The Cloud Logging and Cloud Monitoring Agents (previously known as Stackdriver) are lifesavers when it comes to supporting and operating servers in Google Cloud Platform (GCP). However, there are times when deploying the Cloud Logging agent can be tricky, this article describes how you can quickly fix the 2 most common issues (in our experience) with them.
Quick note, if you haven’t been using these agents in GCP, you really should! Check out these handy links for deploying them into your VMs:
- Cloud Logging Agent Installation: https://cloud.google.com/logging/docs/agent/installation
- Cloud Monitoring Agent Installation: https://cloud.google.com/monitoring/agent/installation
Once installed, they will send near-realtime data to your Cloud Monitoring and Cloud Logging consoles for you to get a live-feed on your instances running in GCP.
Cloud Monitoring Agent swap file errors
When deploying Cloud Monitoring Agents in Linux VM instances, you’ll sometimes see this error occur: write_gcm: can not take infinite value
. This error occurs because you may not have configure a swap file for memory, however, the Cloud Monitoring Agent is programmed to look for it by default. What occurs then is that the value cannot be found, hence the repeated errors.
To resolve this issue with the Cloud Monitoring Agent, locate the following lines in the configuration file /etc/stackdriver/collectd.conf
and remove them (we commonly use vim for this, but any text editor will work):
LoadPlugin swap
<Plugin "swap">
ValuesPercentage true
</Plugin>
After removing the lines above, restart the Cloud Monitoring Agent with the following command: sudo service stackdriver-agent start
Credits to https://myshittycode.com/2020/06/13/gcp-stackdriver-agent-write_gcm-can-not-take-infinite-value-error/ for the solution which has no doubt helped many people (us included!).
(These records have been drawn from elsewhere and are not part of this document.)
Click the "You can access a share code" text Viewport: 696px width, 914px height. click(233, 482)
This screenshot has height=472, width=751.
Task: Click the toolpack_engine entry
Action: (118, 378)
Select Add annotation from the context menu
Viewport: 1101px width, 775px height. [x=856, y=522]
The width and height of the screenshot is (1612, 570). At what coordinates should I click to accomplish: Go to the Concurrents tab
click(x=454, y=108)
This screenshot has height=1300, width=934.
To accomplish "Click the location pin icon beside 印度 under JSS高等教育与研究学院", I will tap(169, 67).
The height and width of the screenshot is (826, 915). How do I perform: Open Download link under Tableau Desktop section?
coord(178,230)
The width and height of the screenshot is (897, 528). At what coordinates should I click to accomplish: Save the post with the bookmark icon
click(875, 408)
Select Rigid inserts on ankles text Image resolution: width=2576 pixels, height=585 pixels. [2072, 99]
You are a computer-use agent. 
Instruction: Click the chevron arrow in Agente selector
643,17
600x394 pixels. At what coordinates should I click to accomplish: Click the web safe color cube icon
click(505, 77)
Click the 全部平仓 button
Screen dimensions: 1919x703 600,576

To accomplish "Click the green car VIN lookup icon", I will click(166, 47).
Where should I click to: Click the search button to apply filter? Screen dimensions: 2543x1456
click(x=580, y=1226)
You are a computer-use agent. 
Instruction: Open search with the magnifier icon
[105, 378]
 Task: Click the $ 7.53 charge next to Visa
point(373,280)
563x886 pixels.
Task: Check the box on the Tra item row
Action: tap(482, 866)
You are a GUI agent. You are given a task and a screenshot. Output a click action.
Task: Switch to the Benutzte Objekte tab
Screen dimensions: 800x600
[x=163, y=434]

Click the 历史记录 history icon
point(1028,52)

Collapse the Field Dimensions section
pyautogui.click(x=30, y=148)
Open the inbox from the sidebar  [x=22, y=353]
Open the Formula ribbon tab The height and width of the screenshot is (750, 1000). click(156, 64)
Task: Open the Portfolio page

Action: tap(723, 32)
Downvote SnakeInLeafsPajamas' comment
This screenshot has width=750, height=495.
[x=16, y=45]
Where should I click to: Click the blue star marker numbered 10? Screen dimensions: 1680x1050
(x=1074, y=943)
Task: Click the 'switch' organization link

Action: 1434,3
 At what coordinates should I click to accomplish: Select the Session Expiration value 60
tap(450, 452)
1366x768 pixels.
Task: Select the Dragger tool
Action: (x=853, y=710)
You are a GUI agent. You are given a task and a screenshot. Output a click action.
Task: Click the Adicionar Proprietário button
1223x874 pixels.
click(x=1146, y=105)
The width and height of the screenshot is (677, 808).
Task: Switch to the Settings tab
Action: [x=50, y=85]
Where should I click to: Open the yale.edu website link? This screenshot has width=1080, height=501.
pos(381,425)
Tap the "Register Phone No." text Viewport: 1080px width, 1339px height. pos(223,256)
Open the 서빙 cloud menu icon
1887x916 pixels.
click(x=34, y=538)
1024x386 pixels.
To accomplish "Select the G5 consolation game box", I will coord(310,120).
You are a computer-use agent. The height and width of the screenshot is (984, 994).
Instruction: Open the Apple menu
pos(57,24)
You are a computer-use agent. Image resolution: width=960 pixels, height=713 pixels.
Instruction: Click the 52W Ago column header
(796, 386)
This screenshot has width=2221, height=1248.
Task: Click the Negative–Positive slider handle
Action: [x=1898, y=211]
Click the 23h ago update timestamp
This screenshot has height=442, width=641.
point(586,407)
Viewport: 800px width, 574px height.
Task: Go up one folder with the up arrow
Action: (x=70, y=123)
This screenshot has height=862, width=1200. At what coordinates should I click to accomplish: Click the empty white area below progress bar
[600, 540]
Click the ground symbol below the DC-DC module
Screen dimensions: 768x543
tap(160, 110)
Cloud Logging Agent consumes large amounts of CPU and does not log data to Cloud Logging
When deploying the Cloud Logging Agent in Windows Server instances in GCP, you’ll sometimes see that the Ruby Interpreter consistently uses a large amount of CPU and does not produce any successful logging into Cloud Logging’s winevt.raw category. This issue normally occurs when you use older versions of Windows Server images.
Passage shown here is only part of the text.